In this case the amended plaint was filed on 2nd December 2004 by which time the claim against the 4th defendant was hopelessly out of time. The argument that at the time of the plaintiffs’ entered into a lease contract with the first and second defendants the 4th defendant was under the control of the second defendant or knew of the contract does not avail the plaintiffs. Whether or not they had common shareholders and directors there is no escaping the fact that the second and 4th defendants are separate legal entities. The plaintiffs should have known who to contract with. It is surprising that it could enter into such a long lease and invest such a colossal sum of money on pieces of land whose ownership it had not bothered to ascertain. In the circumstances I find that the plaintiffs’ claim against the 4th defendant is an abuse of the process of court.
In so finding I have not reversed the judge’s said decision as contended by Mr. Balala.

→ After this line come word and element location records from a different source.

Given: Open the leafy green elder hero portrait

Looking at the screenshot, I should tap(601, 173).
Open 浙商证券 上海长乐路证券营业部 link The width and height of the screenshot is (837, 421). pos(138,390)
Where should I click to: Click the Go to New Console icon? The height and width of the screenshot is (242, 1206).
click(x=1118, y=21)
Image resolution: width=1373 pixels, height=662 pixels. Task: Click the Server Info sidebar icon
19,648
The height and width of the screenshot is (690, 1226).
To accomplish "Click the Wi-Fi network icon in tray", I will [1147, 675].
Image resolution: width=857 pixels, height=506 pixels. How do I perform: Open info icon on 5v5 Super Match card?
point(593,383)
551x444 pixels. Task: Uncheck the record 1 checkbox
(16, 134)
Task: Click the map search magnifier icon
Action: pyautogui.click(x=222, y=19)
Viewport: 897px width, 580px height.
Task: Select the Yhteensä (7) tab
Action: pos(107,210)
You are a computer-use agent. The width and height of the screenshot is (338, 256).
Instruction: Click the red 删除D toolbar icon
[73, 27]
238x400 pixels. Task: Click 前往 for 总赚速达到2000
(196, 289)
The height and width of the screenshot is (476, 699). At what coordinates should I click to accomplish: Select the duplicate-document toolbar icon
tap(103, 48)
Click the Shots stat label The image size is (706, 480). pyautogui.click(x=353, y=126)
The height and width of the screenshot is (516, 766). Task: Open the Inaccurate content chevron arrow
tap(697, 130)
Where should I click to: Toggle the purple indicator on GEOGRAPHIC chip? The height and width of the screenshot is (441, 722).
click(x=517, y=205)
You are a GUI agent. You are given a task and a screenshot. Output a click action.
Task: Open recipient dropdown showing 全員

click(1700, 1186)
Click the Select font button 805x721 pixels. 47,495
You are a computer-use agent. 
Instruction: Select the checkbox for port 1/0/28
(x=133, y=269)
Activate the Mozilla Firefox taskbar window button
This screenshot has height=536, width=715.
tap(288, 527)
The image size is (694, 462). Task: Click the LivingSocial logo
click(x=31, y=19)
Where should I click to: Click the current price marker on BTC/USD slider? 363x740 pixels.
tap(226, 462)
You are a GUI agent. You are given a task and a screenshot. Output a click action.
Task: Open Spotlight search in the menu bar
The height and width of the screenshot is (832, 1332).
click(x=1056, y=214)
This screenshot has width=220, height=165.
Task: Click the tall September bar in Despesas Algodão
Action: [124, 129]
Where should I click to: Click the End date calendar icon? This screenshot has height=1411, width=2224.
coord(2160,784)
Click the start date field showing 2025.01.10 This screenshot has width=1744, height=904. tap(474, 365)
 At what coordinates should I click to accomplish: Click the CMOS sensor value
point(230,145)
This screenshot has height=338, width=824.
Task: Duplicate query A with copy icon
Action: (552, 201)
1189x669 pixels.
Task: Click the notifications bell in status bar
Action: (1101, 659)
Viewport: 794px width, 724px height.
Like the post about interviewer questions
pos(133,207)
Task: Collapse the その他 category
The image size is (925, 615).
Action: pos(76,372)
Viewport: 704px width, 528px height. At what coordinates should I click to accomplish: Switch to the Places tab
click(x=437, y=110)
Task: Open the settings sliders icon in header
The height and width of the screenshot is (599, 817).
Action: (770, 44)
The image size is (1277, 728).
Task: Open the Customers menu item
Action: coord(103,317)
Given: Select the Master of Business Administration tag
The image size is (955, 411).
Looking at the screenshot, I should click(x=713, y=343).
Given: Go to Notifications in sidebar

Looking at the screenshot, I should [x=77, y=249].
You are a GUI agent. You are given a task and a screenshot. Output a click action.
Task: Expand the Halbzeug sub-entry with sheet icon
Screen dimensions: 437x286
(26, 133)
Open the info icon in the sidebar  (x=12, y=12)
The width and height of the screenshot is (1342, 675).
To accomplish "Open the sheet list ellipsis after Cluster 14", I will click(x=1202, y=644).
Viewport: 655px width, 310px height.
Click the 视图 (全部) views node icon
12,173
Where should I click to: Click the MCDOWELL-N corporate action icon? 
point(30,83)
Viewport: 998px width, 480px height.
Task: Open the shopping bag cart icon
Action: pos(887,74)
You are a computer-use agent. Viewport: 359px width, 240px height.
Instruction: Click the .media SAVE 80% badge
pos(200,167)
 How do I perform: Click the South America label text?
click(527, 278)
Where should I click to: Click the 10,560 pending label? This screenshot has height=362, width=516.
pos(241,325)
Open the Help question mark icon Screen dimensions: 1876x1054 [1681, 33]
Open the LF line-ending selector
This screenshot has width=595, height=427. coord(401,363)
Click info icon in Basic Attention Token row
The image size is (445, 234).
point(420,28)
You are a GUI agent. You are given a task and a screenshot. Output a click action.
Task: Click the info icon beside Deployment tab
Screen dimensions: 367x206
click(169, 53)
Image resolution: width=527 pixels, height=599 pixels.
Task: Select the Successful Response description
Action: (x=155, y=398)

To accede to such contention as I have already said would itself be tantamount to saying that even if I later hear this case fully I will not dismiss the claim as being time barred even if l find it to be so because that would be reversing that decision. That would of course be absurd.
Having found that the plaintiffs’ claim against the 4th defendant is an abuse of the process of court should I nonetheless dismiss the application and ask the 4th defendant to await the final determination of this case as contended by Mr. Balala? I cannot see any legal justification for that. Why should the 4th defendant be made to wait for years with a claim hanging over its neck like the sword of Damocles if it can get it disposed of immediately?
Whether the amendment bringing the 4th defendant into this suit was made under Order 1 Rule 10 or under Order 6A Rule 3 there is also no escaping the fact that the claim against the 4th defendant is time barred. In the circumstances I allow this application and dismiss with costs the plaintiffs’ claim as against the 4th defendant.
DATED and delivered this 25th day of May 2007.
D.K. MARAGA
JUDGE
25. 5.2007
Before Maraga Judge
Njeru for Applicant
Swaleh for Respondent
Court clerk – Mitoto
Court – Ruling delivered in open court.